Material supplied:
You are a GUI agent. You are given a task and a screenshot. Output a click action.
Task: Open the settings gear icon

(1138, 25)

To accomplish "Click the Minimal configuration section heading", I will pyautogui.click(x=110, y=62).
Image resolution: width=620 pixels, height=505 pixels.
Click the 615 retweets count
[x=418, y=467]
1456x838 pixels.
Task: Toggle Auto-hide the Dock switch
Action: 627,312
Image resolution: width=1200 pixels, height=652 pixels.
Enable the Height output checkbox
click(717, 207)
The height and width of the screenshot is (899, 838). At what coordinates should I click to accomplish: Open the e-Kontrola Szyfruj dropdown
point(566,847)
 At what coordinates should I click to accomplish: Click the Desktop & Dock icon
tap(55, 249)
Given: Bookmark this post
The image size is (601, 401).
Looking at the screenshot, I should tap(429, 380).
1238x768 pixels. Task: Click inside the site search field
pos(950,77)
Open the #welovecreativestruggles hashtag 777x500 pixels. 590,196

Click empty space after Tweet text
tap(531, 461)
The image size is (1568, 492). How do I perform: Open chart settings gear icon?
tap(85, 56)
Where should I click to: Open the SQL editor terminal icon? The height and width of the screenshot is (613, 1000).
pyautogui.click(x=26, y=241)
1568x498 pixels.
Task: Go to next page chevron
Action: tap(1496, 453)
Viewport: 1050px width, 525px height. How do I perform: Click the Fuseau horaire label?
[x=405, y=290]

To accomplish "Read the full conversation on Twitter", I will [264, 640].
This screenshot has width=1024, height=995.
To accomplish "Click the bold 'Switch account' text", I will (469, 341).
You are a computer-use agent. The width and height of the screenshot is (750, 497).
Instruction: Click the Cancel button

Task requirements:
Could you return exactly the stretch of the data above that starts at the line with "The image size is (601, 401)." and ends at the line with "You are a computer-use", both lines included?

Written reply:
The image size is (601, 401).
Looking at the screenshot, I should tap(429, 380).
1238x768 pixels. Task: Click inside the site search field
pos(950,77)
Open the #welovecreativestruggles hashtag 777x500 pixels. 590,196

Click empty space after Tweet text
tap(531, 461)
The image size is (1568, 492). How do I perform: Open chart settings gear icon?
tap(85, 56)
Where should I click to: Open the SQL editor terminal icon? The height and width of the screenshot is (613, 1000).
pyautogui.click(x=26, y=241)
1568x498 pixels.
Task: Go to next page chevron
Action: tap(1496, 453)
Viewport: 1050px width, 525px height. How do I perform: Click the Fuseau horaire label?
[x=405, y=290]

To accomplish "Read the full conversation on Twitter", I will [264, 640].
This screenshot has width=1024, height=995.
To accomplish "Click the bold 'Switch account' text", I will (469, 341).
You are a computer-use agent. The width and height of the screenshot is (750, 497).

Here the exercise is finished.